В Ровное я входил уставшим… и перегоревшим. Я все еще из упрямства и для того, чтобы не показаться самому себе малодушным, собирался идти к Мясницкому, но сама эта затея теперь казалась мне глупой. Зачем мне Мясницкий? О чем я буду с ним говорить?
Без надежды застать кого-либо — воскресенье! — направился в райком комсомола. Дверь была открыта. «Наверно, уборщица», — подумал я. А мне так нужна была сейчас Галина. Я вошел в комнату и сразу увидел Галину и Веру. У Гали были напухшие красные глаза. Когда я вошел, она не отвернулась, не попыталась спрятать свои красные глаза. Она уставилась на меня так, будто именно меня ожидала увидеть сейчас. Или как будто именно меня она никак не ожидала увидеть.

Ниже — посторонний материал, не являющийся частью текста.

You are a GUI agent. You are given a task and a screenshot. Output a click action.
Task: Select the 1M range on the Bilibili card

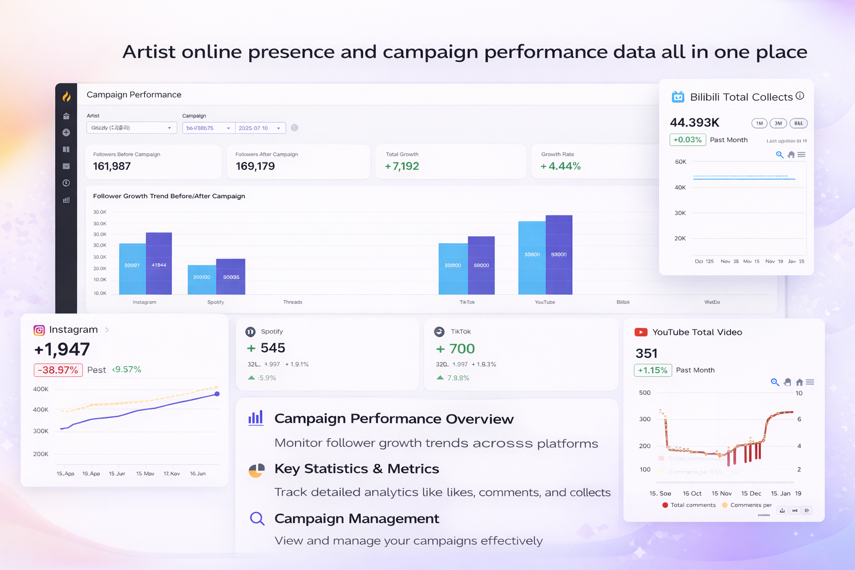pos(759,124)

— Как же это случилось? — спросила она.
Одно мгновение я еще цеплялся за надежду, что это она о скандале с директором, что он уже успел позвонить.
— Да он ничего не знает, — сказала Вера. — Ты давно из хутора?
— Утром вышел.
— Полтора часа назад умерла Валентина. Не могли остановить кровотечение.

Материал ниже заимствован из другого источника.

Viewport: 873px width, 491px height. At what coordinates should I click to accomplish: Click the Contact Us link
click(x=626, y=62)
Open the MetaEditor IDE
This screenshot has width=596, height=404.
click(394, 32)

Домой я вернулся к ночи. Хата меня встретила черными стеклами незакрытых ставнями окон. Я открыл калитку и вздрогнул — что-то твердое и мохнатое ударилось мне в ноги. Сердце мое оборвалось, но я не замахнулся, не закричал на Дамку — это была она, — я обрадовался. Вместе мы двинулись к хате. Дверь в хату была не заперта, она и не запиралась никогда. Даже если все уходили из хаты, хозяйка вешала на дверь старый, заржавленный, незапиравшийся замок.

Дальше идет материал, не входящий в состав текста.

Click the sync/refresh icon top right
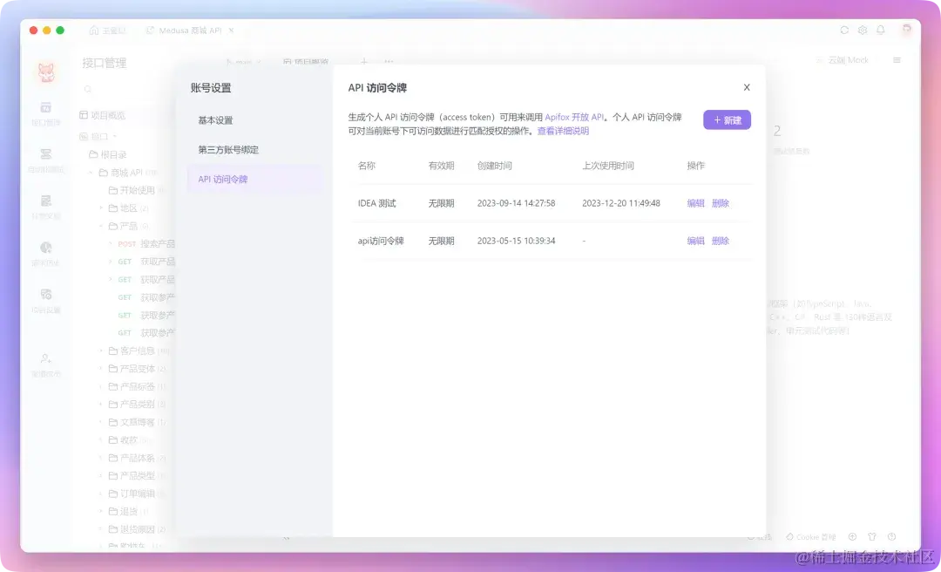Viewport: 941px width, 572px height. [843, 29]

— Мамаша! — крикнул я с порога. — Григорий Степанович!
Никто не отозвался. Я поспешно нашарил в кармане спички и зажег одну. Пожалуй, в хате стало еще страшнее — от желтого слабого огонька по углам шарахнулись густые тени. Конечно же, дома никого нет и не должно быть — и мать, и отец там, у Валентины. Наверно, они там с самого утра — в хате холодный, нежилой дух. Бросив дверь на улицу открытой, я прошел в свою комнату, зажег керосиновую лампу, зажег каганец в комнате хозяев — ради экономии керосина лампа полагалась только мне — и отправился закрывать ставни.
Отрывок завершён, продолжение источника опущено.